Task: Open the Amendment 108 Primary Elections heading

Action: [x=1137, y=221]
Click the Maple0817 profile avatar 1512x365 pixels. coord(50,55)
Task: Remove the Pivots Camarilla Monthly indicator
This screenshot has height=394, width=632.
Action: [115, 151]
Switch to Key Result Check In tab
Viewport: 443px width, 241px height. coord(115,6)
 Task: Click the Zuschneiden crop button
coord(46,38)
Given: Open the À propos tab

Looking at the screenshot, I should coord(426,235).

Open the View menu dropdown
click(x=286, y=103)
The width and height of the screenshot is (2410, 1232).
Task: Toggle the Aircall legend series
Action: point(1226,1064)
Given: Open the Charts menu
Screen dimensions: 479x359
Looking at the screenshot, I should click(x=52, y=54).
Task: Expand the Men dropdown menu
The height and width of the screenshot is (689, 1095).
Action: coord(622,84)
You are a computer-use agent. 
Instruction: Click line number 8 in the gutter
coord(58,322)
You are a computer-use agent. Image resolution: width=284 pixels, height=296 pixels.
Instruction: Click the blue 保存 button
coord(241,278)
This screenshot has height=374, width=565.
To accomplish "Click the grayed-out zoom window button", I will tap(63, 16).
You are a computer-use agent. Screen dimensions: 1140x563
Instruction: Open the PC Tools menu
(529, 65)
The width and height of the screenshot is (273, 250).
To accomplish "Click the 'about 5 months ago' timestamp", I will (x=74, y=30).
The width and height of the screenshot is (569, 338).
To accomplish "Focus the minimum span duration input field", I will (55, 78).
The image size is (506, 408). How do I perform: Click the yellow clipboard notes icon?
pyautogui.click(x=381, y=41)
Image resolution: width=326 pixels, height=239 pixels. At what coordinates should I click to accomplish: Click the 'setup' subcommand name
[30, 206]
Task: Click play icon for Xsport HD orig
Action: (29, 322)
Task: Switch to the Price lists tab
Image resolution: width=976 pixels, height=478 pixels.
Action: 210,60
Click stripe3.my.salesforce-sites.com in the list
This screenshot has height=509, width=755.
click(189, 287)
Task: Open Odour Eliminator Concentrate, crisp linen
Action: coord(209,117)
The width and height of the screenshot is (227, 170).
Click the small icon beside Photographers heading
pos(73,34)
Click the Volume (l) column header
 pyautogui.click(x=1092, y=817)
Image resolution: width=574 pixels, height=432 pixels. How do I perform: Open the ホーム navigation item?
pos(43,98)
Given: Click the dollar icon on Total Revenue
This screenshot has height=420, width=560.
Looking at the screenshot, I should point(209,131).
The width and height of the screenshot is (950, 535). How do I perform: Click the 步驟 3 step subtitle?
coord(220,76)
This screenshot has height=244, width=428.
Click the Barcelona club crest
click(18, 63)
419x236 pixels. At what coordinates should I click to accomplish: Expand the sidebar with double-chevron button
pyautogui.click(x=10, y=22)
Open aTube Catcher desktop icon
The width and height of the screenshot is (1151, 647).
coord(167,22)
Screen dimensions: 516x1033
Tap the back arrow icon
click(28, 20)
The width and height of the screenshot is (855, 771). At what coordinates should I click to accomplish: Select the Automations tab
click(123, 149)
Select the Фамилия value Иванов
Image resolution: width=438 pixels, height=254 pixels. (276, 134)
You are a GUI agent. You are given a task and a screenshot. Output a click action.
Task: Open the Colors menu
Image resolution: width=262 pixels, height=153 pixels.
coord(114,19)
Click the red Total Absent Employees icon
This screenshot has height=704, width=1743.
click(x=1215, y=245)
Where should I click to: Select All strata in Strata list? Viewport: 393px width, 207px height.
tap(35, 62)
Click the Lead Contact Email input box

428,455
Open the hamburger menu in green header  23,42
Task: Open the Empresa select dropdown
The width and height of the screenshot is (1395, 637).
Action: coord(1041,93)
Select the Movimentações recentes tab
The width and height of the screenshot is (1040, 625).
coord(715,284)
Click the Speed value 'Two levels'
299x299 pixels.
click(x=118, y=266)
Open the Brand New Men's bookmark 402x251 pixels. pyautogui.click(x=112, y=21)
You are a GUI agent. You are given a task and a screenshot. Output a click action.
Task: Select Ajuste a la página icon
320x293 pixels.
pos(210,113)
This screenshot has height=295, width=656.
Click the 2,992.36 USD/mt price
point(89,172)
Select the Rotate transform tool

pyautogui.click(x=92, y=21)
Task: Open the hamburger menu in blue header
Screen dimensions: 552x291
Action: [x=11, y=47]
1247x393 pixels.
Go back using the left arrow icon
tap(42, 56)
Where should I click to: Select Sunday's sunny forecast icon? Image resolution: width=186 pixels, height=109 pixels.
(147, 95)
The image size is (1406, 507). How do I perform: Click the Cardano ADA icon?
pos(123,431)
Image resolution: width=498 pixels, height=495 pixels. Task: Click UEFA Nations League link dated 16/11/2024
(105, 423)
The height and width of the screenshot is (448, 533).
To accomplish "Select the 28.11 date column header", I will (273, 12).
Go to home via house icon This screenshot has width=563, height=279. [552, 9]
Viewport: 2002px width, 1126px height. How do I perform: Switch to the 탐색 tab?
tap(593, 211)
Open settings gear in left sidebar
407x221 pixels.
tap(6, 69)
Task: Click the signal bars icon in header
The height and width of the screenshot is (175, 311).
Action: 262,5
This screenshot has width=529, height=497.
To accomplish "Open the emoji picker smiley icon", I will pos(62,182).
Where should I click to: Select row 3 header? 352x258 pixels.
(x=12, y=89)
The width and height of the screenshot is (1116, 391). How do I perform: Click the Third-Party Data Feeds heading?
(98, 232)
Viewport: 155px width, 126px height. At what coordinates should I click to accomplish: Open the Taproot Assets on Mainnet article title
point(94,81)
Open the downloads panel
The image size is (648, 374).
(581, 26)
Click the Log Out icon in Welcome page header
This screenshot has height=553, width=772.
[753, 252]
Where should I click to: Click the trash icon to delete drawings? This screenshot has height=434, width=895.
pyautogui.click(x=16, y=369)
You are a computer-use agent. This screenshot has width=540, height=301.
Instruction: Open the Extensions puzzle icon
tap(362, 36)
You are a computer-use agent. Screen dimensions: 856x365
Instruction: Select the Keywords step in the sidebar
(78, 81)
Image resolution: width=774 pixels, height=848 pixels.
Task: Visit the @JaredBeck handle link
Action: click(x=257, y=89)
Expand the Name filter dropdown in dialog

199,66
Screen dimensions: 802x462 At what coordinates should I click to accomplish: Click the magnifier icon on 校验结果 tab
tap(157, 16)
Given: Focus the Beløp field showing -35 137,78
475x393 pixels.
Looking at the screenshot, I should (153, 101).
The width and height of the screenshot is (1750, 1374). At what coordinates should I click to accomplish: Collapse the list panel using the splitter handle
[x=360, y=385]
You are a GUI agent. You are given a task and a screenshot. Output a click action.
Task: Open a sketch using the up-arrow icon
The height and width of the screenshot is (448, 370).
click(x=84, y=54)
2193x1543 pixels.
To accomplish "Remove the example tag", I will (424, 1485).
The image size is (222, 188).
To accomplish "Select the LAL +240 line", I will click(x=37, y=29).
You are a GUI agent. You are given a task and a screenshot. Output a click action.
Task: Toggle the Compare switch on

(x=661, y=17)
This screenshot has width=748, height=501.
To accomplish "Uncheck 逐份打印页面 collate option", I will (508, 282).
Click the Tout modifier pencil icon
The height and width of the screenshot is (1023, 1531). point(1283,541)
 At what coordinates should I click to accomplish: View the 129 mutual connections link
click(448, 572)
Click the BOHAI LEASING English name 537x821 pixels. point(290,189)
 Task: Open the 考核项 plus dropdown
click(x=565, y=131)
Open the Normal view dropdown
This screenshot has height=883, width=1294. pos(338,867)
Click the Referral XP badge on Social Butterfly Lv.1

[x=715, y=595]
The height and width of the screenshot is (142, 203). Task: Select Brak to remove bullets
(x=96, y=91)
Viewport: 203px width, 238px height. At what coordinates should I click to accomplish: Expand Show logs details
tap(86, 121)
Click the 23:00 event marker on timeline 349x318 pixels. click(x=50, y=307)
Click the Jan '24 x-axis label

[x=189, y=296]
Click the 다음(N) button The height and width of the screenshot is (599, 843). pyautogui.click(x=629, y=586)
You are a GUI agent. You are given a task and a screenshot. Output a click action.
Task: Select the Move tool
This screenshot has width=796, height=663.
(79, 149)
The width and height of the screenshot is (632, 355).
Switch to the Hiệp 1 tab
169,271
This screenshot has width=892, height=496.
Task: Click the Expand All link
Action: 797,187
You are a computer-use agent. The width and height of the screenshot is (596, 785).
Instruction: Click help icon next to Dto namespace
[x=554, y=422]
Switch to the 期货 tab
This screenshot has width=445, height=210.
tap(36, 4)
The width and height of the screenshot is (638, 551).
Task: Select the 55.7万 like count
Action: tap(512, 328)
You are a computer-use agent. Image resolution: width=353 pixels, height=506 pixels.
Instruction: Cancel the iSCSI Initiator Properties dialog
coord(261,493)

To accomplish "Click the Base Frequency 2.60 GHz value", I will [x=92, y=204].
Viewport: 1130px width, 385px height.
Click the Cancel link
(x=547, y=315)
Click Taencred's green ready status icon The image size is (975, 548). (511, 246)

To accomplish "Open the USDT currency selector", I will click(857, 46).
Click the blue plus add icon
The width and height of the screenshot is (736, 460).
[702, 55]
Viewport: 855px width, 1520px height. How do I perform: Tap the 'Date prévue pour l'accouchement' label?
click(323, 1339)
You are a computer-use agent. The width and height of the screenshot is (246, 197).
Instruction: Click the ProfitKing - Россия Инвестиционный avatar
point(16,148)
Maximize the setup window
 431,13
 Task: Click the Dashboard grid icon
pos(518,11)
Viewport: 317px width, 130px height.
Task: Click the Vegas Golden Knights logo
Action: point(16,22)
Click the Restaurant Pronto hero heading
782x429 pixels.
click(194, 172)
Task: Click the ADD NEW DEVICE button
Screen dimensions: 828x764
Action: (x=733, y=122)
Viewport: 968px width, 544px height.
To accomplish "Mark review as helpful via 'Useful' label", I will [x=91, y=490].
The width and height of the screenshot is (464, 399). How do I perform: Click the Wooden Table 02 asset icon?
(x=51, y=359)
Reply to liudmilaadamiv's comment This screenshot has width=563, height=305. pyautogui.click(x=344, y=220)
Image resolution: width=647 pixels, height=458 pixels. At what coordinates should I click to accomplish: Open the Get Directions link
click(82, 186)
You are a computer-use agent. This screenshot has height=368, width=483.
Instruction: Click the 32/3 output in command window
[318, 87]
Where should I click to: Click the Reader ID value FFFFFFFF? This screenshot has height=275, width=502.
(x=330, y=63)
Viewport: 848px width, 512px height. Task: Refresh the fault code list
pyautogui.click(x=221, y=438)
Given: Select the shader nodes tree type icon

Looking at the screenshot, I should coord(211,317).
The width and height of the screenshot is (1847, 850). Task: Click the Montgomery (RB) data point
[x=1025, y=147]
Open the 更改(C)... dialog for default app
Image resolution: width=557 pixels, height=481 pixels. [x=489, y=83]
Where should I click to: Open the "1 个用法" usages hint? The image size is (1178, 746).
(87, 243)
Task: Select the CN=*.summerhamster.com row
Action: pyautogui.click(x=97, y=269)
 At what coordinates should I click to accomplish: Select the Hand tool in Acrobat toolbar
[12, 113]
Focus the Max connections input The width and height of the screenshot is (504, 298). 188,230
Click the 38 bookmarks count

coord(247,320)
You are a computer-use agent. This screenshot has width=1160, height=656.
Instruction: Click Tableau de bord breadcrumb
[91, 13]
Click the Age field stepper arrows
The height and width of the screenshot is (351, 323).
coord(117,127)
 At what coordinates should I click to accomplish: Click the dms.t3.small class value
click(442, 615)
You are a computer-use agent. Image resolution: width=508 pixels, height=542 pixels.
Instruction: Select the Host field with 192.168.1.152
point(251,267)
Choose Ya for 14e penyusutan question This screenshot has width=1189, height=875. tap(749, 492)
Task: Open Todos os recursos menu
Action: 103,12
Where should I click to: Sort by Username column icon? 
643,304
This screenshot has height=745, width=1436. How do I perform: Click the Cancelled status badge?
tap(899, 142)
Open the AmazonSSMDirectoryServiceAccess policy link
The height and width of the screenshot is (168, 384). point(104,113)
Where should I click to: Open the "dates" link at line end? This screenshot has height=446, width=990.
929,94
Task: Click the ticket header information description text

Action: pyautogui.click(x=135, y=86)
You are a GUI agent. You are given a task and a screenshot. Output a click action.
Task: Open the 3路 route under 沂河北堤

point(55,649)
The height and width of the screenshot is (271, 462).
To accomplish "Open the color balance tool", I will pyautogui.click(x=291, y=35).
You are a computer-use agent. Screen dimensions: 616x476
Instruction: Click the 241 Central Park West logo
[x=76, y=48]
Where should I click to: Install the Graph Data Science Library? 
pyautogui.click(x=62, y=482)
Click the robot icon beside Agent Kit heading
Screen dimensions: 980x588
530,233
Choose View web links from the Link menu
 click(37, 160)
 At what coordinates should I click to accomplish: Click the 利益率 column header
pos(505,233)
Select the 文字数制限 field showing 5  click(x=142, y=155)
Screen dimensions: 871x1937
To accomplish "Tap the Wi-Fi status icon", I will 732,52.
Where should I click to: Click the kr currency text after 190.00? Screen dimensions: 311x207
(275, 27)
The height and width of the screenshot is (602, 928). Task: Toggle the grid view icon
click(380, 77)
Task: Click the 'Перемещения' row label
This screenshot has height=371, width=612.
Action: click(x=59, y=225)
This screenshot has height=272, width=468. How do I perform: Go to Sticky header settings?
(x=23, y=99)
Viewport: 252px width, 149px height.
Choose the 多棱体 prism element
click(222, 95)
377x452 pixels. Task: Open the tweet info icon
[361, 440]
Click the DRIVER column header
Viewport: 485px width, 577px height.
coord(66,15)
= = = =
> YOUR GOAL: Find the word "green" in the entries and show each line where it is found.

> RESPONSE AREA:
Open the hamburger menu in green header  23,42
Click Taencred's green ready status icon The image size is (975, 548). (511, 246)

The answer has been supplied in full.